Oh-- consider this my first aborted blog. I've got to go off and eat, so my rant is arrested here.


Monday, May 5, 2008

On the Five of Mayo

I am endeavoring to be somewhat regular in my blogtastic experiment. I have no desire to undertake the awkward "gee, it's been awhile" style of posting, my sentences plagued with the combination of embarassment and guilt and the sinking knowledge that I am making excuses to myself.

I also hope that a charade of regularity will instill in me a habit of having and cataloging the interesting sort of thoughts that I am nearly certain that I must waste daily, but this is rather a long shot. Mostly I just want blog street-cred.

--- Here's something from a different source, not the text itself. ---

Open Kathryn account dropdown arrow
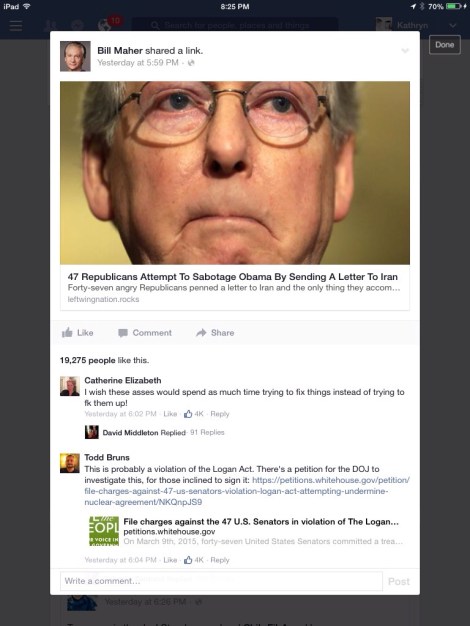This screenshot has width=470, height=626. coord(452,26)
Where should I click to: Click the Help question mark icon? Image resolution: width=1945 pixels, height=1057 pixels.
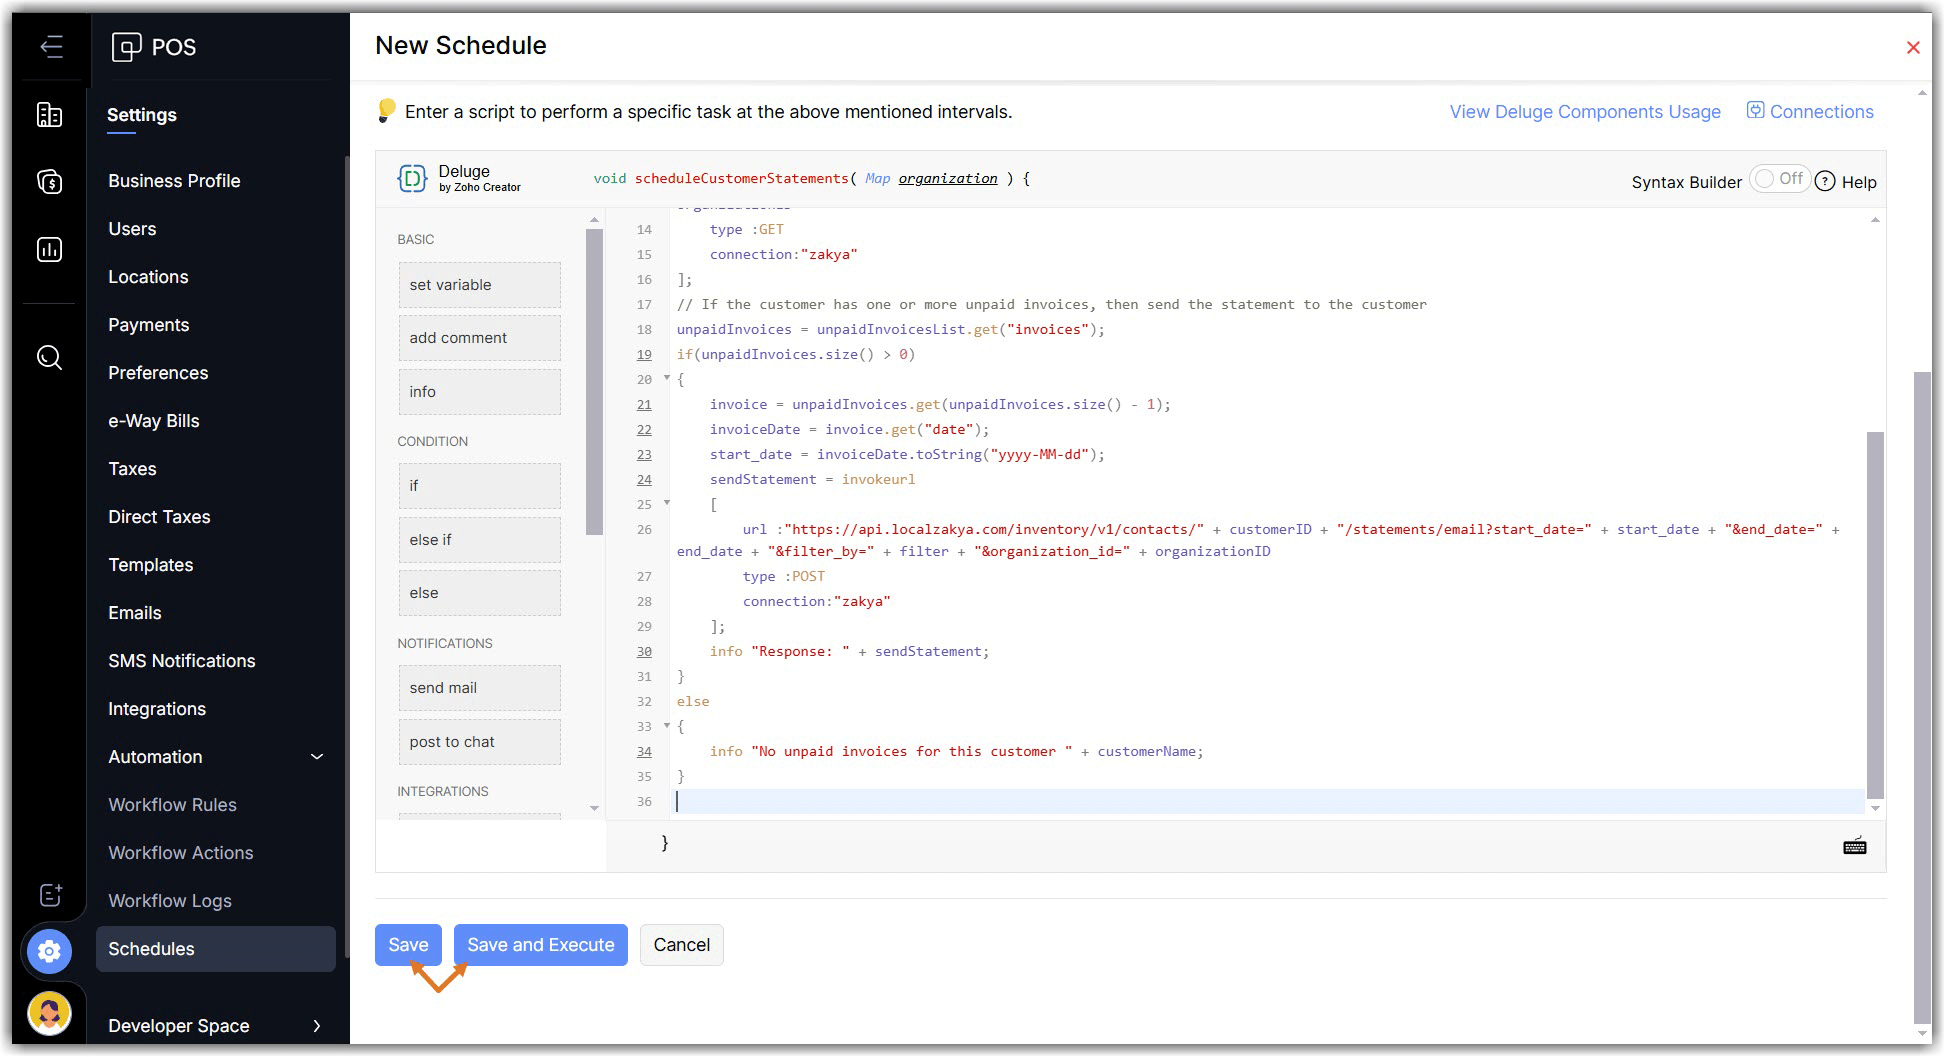click(x=1825, y=181)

Over the weekend I did several things of note. Firstly and foremostly, I obtained an apartment for post-graduate living with my M.S. (main squeeze, not multiple sclerosis). The apartment shopping experience was marked by rental offices with balloons, guac and unabashed Cinco De Mayo specials, sales boys with a tendency to say "I hear that" and the dreadful realization that there are squalling, dirty babies playing on every dingy "God Bless This Nest" doormat. Despite the apparent spawning masses, we found a nice place with alluring art niches and a faux-wood balcony (that I will inevitably refer to as the veranda) that will allow us a grand view of any awesome domestic desputes taking place in the parking lot.

Other than this, I spent a lot of the weekend reading. Unfortunately most of this reading was statistics about the demographic spread of African and European ethnicities in early America and how their cultures were transplanted. Now, I have been known to slog through some spectacularly boring tomes for class (being secretly a very pretenious slacker), but this book was amazingly dull. I'm not one of those chicks with the Johnny Depp 3-ring binder and the special edition P.O.T.C. mary janes with the skull and crossbones on the toe, but I nearly wept with joy everytime some cheesy pirate narrative gave a small break in the heavy statistics. (It occurs to me that maybe I should discuss my other classes so that I'm not playing such obvious favorites, and perhaps I will some other time when they aren't covering erotic poetry and beauty pageants respectively).

Recreationally I read The Dain Curse over the weekend, and it was drastically inferior to The Maltese Falcon. I'm not saying that The Maltese Falcon is a marvelous peice of literature, but it is so nice and pulpy, and I fondly remember how the main chap is describing as repeatedly slapping people with his "wide, flat hand" or something like that. In The Dain Curse, no one is getting slapped with wide, flat hands, they are all just getting shot by four skilled marksmen simultaneously and dying from three bullets in the chest and one in the forehead. Lame.